The second one, a spatial smoothness kernel, is defined to enforce a local, appearance-agnositc smoothness among 3D points with similar normal vectors.

k^{(2)} (f_{i}, f_{j}; θ) = \exp (- \frac{| P_{i} - P_{j} |^{2}}{2 θ_{P, n}^{2}} - \frac{| n_{i} - n_{j} |^{2}}{2 θ_{n}^{2}}),

(19)

where

n

are the respective surface normals. The surface normal are computed using the Triangulated Meshing using Marching Tetrahedra (TMMT) proposed in [35]. Note that the original method is towards producing a dense labeling with the stereo vision. Since the LSD-SLAM only generates semi-dense 3D point clouds, we modify the TMMT to extract a triangulated mesh within limited ranges of short distance between 3D points.

High Order Potential: The higher order term

ψ_{c} (X_{c} | c)

encourages the 3D points (voxels) in the given segment to take the same label and penalizes partial inconsistency of supervoxels as described in [40]. It is defined as

ψ_{c} (X_{c} | c) = \min_{l \in L} (γ_{c}^{max}, γ_{c}^{l} + k_{c}^{l} N_{c}^{l}),

(20)

where

γ_{c}^{l}

represents the cost if all voxels in the segment take the label l.

N_{c}^{l} = \sum_{i \in c} δ

is the number of inconsistent 3D points with the label l which is penalized with a factor

k_{c}

, regarded as the inconsistency cost.

All parameters

θ_{P, c}, θ_{c}, θ_{P, n}, θ_{n}, θ_{P, s}, θ_{s}

specify the range in which points with similar features affect each other, respectively.
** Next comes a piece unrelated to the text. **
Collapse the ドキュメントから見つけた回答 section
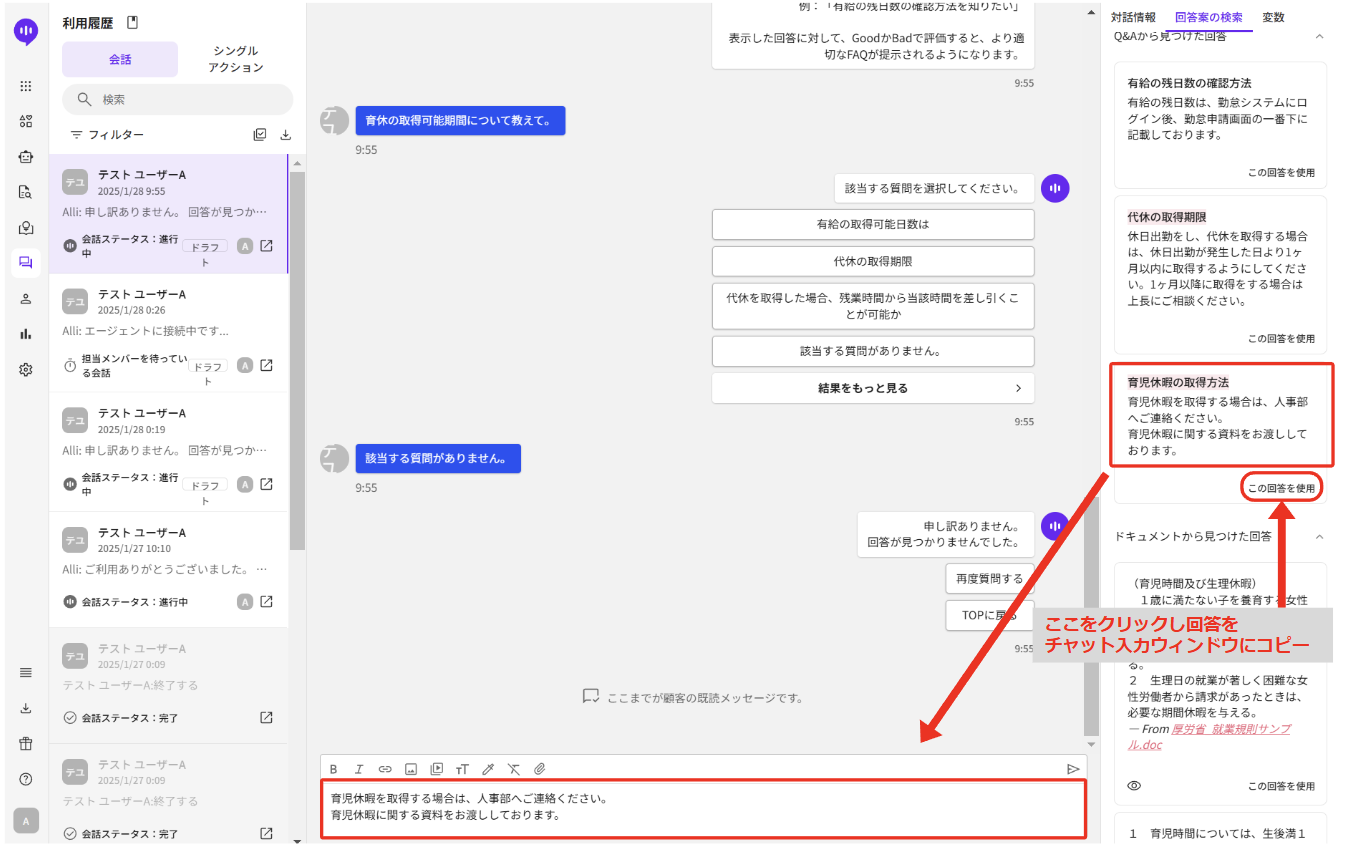 [x=1319, y=536]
They can be obtained using piece-wise learning.

5. Experiments and Results

We demonstrate the performance of our approach on the KITTI dataset [12], which contains a variety of urban scene sequences involving lots of moving objects in various lighting conditions. It consists of various datasets, such as the semantic dataset, the odometry dataset, and the detection dataset. Thus, it is very challenging for the 3D reconstruction. The KITTI dataset contains a 2D semantic segmentation data of 200 labeled training images and 200 test images (http://www.cvlibs.net/datasets/kitti/eval_semseg.php?benchmark=semantics2015). Its data format and metrics conform with the Cityscapes dataset [11]. The Cityscapes dataset involves 19 classes within high quality pixel-level annotations of 5000 images with a resolution of

2048 \times 1024

, including 2975 training images, 500 validation images, and 1525 testing images. In our experiment, we train the model on the Cityscapes and then tune it on the KITTI taking the volume size of dataset into account.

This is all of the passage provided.